Priscilla Coleman strongly believes that having an abortion can lead to developing a mental illness.
For much of her career, Coleman, a professor of human development and family studies at Bowling Green State University in Ohio, has conducted research on the effects of abortions. On Nov. 7 and Nov. 8 she presented her findings at the University of Toronto.
"Overall we know pretty systematically that women who have an abortion compared to birth are at an increased risk for various mental health problems," Coleman said.
"There is this effect and it is information that women are denied. There is systematic denial that women are impacted this way and women are making unhealthy decisions every day because they are not given the same level of information that they would get with any other procedure."
The potential effects include depression, anxiety and, in extreme cases, suicide. It is not rare, she said, for women to mask the impacts of an abortion with shopping and gambling addictions or substance abuse, all of which function as a means of passive denial to keep the woman's mind off of her abortion.
Coleman has concluded that women with these problems, combined with those who are openly suffering mental illness post-abortion, show that "a minimum of 20 per cent of women who abort suffer serious prolonged negative psychological consequences."
Although critical of those who ignore these findings, Coleman is willing to give them the benefit of the doubt that maybe they are just ignorant of the facts rather than deliberately misleading.
That's why she partnered with the deVeber Institute for Bioethics and Social Research to produce one chapter of the third edition of the book Complications: Abortion's Impact on Women using the findings from her metadata analysis.
"This book contains the most up-to-date research on abortion from around the world," said Ian Gentles, one of the book's three authors.

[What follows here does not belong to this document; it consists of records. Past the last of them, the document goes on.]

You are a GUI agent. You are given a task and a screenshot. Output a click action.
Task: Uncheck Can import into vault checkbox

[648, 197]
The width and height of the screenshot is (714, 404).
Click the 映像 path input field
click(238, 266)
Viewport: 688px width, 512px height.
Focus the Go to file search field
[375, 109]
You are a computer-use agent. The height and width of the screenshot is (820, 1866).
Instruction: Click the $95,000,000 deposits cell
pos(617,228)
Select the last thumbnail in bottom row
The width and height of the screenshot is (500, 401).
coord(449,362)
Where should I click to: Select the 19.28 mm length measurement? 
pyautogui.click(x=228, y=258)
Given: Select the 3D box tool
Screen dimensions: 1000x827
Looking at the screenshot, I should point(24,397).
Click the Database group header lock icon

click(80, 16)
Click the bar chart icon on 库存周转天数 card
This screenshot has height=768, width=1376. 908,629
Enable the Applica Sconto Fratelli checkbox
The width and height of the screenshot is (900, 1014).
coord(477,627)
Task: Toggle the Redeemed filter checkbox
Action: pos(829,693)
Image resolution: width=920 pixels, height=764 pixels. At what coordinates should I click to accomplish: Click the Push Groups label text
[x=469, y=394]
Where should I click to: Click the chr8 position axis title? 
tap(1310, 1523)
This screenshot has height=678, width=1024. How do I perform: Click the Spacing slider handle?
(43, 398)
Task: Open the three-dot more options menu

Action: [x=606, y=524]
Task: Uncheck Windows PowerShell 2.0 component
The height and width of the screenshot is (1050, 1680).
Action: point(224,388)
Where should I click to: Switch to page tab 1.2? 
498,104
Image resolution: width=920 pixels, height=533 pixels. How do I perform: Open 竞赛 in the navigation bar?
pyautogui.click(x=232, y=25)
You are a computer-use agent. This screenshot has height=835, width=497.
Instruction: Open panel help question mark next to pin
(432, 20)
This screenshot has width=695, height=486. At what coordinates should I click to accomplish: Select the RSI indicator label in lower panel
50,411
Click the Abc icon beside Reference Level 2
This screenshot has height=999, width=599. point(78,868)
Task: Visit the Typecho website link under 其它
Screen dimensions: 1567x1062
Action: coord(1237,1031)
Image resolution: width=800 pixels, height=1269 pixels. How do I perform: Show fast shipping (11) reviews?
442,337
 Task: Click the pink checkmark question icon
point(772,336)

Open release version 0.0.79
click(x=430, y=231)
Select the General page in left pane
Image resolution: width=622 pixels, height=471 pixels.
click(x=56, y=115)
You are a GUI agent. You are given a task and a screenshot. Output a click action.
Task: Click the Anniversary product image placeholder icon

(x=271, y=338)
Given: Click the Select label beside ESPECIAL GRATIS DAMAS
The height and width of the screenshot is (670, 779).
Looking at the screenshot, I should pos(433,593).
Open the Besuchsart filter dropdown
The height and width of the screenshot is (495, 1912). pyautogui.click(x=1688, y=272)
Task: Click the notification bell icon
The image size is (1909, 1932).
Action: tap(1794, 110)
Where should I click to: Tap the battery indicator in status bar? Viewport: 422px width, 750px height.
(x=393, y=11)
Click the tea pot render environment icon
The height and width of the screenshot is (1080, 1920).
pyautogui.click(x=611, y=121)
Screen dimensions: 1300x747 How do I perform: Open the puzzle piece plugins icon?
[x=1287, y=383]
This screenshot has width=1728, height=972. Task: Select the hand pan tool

"It provides the medical community with the evidence it needs to begin telling women that abortion can indeed hurt them, whether it is an increased chance of breast cancer or the serious psychological strain (an) abortion causes for some women."
But it is not just the medical community which the 433-page book is targetting, said Elizabeth Ring-Cassidy, another author of the book along with Angela Lanfranchi.
"This is for the educated lay person who is interested in the area but who just doesn't have the time or the capacity for some reason to take on looking at all of this research themselves," she said. "(So) we are putting it together for them."
While Coleman is pleased to have been able to contribute to Complications, she admitted that the research in her analysis is only the tip of the iceberg.
"I don't think we have any clear picture in terms of the profound implications of not only the woman but her partner and families that are devastated," she said. "It is not just the woman and loss of that child, it affects everyone around her and when there are so many people hurting in society it impacts us all."
She also acknowledged that while it is to some degree impossible to definitively determine if an abortion caused a mental illness or if it rather simply caused it to surface, the existence of that ailment post-abortion is undeniable.
"Maybe it wasn't just the abortion that caused the depression, but if the woman believes it was and feels that it was, that is her voice and that is valid," said Coleman.
"There could have been contributing factors in childhood or whatever that may have made her more prone to reacting negatively to an abortion experience but I don't think you can deny what they are saying. If that is what they believe caused the problems then we have to respect that and help them to deal with that."